Price Demand Curves and Income Elasticity

1) In order to attract more customers on Mondays (A slow day), Alex's Pizza Shop in Austin decided to reduce the price of their pizza rolls from $3.50 to $2.50. As a result, Monday sales increased from 70 to 130. Also, Alex's sales of soft drinks rose from 40 to 90.

a. Calculate the arc price elasticity of demand for the pizza rolls.
b. Calculate the arc cross-price elasticity of demand between soft drink sales and pizza rolls prices.

2) The demand curve for product X is given as Q = 20000 - 20P

a. How many units will be sold at $10?
b. At what price would 2,000 units be sold? 0 units? 1,500?
c. What will be the total revenue at a price of $70? What will be the marginal revenue?
d. What is the pint elasticity at a price of $70?

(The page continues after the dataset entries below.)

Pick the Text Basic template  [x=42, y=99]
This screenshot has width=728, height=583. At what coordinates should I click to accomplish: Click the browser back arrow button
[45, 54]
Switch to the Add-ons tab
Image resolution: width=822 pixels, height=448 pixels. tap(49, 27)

3) Manning's Inc. is the leading manufacturer of garage doors. Demand for residential garage door sales depends, of course, on the rate of new house building activity. The garage doors sell at an average price of $1,500 per door. In the coming year, disposable income per capita is expected to increase from $32,000 to $34,000. Without any price change Manning expects current-year sales to rise to 12,000 units.

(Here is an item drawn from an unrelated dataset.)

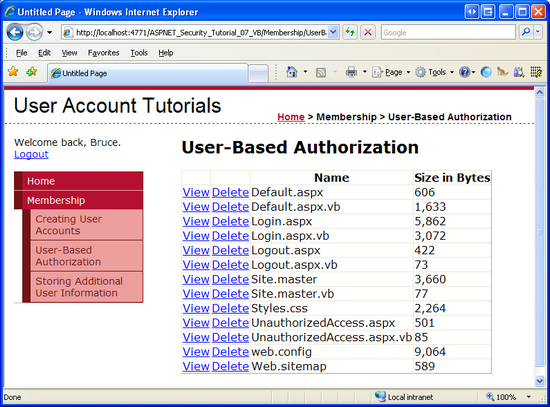Expand the address bar history dropdown

[x=333, y=32]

a. Calculate the arc income elasticity of demand.
b. The company economist estimates that if the price of doors is increased by $100, they could sell 11,500 doors. What is the arc price elasticity and what would be the company's revenue?
c. Should they raise the price even more?

4) The Compute Company store has been selling its special word processing software, ACEWORD, during the last 10 months. Monthly sales and the price for Aceword are shown in the following table. Also shown are the prices for a competitive software, Goodwrite, and estimates of monthly family income. Calculate the appropriate elasticity's keeping in mind that you can calculate elasticity measure only when all other factors do not change.

MONTH PRICE QUANTITY FAMILY PRICE
ACEWORD ACEWORD INCOME GOODWRITE
1 $120 200 $4,000 $130
2 $120 210 $4,000 $145
3 $120 220 $4,200 $145
4 $110 240 $4,200 $145
5 $114 230 $4,200 $145
6 $115 215 $4,200 $125
7 $115 220 $4,400 $125
8 $105 230 $4,400 $125
9 $105 235 $4,600 $125
10 $105 220 $4,600 $115

5) The ABC Company manufactures AM/FM clock radios and sells on average 3,000 units monthly at $25 each to retail stores. Its closest competitor produces a similar type of radio that sells for $28.

a. If the demand for ABC's product has an elasticity coefficient of -3, how many will it sell per month if the price is lowered to $22?
b. The competitor decreases its price to $24. If cross-elasticity between the two radios is 0.3 what will ABC's monthly sales be?

6) Mr. Smith has the following demand equation for a certain product:
Q = 30 - 2P

a. At a price of $7, what is the point elasticity?
b. Between prices of $5 and $6, what is the arc elasticity?
c. If the market is made up of 100 individuals with demand curves identical to Mr. Smith's, what will be the point and arc elasticity for the conditions specified in parts a and b?